Direct Intranuclear Anticancer Drug Delivery via Polydimethylsiloxane Nanoparticles: in Vitro and in Vivo Xenograft Studies

Abstract

Direct delivery of anticancer drugs to nuclei of tumor cells is required to enhance the therapeutic activity, which can be achieved by a nuclear localization signal (NLS) or peptide-decorated nanovehicles. However, NLS/peptide-based approaches may create certain undesirable immunological responses and the utilized synthesis processes are generally labor intensive. To this end, we report ligand-free, enhanced intranuclear delivery of Doxorubicin (Dox) to different cancer cells via porous polydimethylsiloxane (PDMS) nanoparticles (NPs).
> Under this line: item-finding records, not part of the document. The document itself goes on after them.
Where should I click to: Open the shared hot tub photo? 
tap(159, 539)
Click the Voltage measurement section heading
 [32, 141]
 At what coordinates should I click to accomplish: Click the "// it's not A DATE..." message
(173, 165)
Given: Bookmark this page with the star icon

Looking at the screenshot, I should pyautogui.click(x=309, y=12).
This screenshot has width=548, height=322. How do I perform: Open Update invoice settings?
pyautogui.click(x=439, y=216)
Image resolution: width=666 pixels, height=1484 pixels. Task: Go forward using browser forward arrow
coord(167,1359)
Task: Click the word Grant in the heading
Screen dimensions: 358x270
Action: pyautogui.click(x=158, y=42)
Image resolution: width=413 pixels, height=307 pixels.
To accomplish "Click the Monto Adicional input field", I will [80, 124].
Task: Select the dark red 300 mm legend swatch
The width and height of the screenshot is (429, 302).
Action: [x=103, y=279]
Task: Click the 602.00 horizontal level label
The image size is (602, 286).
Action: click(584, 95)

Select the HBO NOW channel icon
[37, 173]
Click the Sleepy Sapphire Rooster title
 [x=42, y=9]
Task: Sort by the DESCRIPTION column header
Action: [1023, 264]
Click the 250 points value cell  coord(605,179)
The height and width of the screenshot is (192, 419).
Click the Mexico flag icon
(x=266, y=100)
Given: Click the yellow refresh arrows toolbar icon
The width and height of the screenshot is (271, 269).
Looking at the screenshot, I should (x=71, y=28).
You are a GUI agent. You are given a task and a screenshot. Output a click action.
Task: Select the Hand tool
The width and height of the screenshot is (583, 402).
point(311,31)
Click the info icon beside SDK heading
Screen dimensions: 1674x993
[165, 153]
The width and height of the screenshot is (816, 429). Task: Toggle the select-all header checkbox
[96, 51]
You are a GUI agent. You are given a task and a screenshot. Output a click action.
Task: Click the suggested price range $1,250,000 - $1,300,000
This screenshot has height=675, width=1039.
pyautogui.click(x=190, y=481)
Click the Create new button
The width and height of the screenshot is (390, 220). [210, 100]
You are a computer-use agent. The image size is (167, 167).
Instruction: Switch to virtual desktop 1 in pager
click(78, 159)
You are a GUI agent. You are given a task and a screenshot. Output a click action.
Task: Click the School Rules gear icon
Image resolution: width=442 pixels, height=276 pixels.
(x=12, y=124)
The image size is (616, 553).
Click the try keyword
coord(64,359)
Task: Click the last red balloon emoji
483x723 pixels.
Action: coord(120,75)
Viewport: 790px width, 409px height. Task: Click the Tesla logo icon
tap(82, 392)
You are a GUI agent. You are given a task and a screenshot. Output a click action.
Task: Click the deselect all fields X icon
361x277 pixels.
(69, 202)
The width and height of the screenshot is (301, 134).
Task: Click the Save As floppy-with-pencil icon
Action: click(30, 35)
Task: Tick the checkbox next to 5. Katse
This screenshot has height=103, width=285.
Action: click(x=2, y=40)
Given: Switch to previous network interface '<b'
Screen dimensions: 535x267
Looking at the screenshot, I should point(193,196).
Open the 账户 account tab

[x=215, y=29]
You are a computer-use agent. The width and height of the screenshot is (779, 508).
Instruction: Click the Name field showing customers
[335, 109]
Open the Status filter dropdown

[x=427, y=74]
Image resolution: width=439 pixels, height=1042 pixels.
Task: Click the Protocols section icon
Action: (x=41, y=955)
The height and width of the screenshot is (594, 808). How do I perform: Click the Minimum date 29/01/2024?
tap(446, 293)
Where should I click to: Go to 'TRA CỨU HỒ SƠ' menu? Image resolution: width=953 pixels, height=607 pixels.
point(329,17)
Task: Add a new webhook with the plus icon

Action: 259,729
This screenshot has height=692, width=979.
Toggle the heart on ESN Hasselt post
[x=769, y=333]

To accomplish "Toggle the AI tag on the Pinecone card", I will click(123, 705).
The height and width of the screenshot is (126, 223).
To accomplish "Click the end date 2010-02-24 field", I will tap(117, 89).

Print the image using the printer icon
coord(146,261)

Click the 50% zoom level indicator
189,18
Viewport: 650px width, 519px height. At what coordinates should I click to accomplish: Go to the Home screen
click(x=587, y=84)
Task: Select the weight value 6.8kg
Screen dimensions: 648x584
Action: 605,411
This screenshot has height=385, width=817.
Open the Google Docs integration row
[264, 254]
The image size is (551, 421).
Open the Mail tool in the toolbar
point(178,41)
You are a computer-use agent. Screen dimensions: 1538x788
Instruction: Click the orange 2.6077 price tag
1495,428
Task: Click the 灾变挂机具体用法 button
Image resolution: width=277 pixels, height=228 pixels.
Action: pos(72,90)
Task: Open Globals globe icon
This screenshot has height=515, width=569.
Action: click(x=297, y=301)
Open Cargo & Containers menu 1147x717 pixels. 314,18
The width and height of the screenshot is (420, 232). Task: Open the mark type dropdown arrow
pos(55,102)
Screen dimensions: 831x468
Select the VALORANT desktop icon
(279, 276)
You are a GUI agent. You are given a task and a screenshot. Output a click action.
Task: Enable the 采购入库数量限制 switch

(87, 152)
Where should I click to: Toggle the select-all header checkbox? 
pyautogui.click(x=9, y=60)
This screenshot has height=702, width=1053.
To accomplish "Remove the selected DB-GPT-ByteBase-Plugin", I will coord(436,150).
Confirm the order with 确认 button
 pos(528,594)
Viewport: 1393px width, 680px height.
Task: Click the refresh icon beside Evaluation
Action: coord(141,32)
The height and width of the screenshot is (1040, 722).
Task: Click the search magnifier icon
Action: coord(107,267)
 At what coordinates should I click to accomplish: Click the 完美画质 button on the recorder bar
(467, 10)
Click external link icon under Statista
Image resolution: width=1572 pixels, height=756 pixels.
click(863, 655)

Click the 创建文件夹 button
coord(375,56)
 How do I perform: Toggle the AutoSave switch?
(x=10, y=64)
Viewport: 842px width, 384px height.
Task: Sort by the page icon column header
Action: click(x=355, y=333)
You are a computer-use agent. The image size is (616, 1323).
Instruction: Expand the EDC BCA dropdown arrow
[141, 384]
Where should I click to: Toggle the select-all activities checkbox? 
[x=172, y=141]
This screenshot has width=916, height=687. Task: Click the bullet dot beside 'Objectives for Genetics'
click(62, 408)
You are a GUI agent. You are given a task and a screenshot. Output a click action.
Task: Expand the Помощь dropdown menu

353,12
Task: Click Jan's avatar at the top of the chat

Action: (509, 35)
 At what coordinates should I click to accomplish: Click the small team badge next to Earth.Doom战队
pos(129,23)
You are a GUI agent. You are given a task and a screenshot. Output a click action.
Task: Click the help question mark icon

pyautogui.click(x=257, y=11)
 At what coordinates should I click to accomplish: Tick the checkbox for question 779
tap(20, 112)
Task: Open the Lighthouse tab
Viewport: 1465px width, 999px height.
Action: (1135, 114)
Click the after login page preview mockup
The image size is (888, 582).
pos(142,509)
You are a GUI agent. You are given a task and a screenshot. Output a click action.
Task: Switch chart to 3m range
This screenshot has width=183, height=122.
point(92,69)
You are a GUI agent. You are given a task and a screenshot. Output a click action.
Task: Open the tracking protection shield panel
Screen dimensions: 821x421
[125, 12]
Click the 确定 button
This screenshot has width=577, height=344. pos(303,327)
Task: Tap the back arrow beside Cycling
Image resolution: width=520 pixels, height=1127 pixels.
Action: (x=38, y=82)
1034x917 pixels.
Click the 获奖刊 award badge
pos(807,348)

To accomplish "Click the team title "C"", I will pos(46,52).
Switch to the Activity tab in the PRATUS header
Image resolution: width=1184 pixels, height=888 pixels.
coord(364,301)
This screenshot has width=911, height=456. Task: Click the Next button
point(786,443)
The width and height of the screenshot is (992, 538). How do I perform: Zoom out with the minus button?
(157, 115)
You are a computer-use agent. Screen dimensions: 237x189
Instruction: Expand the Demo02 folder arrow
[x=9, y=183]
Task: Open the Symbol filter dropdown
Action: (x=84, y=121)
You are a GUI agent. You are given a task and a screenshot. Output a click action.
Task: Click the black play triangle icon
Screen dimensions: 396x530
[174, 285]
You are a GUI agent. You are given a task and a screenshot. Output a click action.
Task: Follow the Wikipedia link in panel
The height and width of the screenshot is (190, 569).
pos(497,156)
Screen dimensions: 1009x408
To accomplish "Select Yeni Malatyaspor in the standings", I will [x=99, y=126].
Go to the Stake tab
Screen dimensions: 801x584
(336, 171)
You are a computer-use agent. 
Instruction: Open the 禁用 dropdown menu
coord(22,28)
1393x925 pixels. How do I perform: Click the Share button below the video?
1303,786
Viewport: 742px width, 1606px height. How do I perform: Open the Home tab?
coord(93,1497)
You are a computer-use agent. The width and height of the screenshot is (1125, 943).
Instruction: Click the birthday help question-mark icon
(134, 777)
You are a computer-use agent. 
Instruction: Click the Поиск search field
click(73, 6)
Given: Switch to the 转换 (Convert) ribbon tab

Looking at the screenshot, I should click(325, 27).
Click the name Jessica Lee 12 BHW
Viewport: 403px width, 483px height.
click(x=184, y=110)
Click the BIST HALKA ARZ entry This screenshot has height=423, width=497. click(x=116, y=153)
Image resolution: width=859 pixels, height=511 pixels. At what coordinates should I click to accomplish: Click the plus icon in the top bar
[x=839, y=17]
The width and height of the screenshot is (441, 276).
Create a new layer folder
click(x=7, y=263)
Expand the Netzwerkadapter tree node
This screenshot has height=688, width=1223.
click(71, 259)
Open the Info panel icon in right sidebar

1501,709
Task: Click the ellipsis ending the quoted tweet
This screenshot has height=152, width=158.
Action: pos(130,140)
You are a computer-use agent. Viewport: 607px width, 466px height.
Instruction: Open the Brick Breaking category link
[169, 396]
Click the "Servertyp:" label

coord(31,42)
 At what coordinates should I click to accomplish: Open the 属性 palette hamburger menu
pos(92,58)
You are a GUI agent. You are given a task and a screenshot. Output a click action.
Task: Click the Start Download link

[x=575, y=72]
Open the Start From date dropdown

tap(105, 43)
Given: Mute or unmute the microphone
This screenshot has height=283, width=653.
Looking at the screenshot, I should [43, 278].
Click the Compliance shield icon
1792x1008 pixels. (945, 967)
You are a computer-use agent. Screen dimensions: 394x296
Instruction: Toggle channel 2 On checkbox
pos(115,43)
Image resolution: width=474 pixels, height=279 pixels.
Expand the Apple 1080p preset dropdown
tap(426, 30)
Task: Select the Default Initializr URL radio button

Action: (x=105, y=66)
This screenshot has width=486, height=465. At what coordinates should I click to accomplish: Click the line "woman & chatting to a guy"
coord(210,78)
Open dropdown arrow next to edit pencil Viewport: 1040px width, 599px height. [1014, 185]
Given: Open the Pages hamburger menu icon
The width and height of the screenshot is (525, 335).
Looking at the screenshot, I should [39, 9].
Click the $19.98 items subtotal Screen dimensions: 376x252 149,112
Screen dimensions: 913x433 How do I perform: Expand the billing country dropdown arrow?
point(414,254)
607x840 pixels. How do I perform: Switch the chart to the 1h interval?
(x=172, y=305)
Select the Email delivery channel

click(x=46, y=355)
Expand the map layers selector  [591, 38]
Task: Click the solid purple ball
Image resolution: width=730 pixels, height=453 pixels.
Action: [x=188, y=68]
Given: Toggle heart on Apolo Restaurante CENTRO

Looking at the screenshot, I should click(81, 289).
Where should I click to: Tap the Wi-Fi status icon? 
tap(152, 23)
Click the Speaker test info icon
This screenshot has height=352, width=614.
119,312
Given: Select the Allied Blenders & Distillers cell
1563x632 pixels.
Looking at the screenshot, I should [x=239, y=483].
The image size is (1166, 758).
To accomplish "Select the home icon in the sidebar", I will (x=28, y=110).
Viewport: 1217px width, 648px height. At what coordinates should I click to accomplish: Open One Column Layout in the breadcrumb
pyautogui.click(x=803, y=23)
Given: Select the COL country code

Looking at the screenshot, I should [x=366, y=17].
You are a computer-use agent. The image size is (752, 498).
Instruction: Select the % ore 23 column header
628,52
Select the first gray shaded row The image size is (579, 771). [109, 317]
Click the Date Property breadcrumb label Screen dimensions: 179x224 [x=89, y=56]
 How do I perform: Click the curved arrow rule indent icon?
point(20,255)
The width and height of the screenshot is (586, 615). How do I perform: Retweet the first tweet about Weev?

PDMS NPs were prepared by sacrificial silica template-based approach and Dox was loaded into the pores of PDMS NPs. These Dox-loaded PDMS NPs show enhanced cytotoxicity and reduce the IC50 values by 84 and 54% for HeLa and PC-3, respectively, compared to free Dox. Further, DNA damage in HeLa cells was estimated using comet assay suggesting enhanced DNA damage (72%) with Dox-loaded PDMS NPs as compared to free Dox (12%). The therapeutic efficiency of PDMS-Dox drug delivery system was tested in prostate cancer (PC-3) xenografts in NOD/SCID mice which showed enhanced tumor reduction (∼66%) as compared to free Dox. Taken together, our PDMS-Dox delivery system shows efficient and enhanced transportation of Dox to tumor cells which can be harnessed to develop advanced chemotherapy-based approaches to treat prostate and other cancers.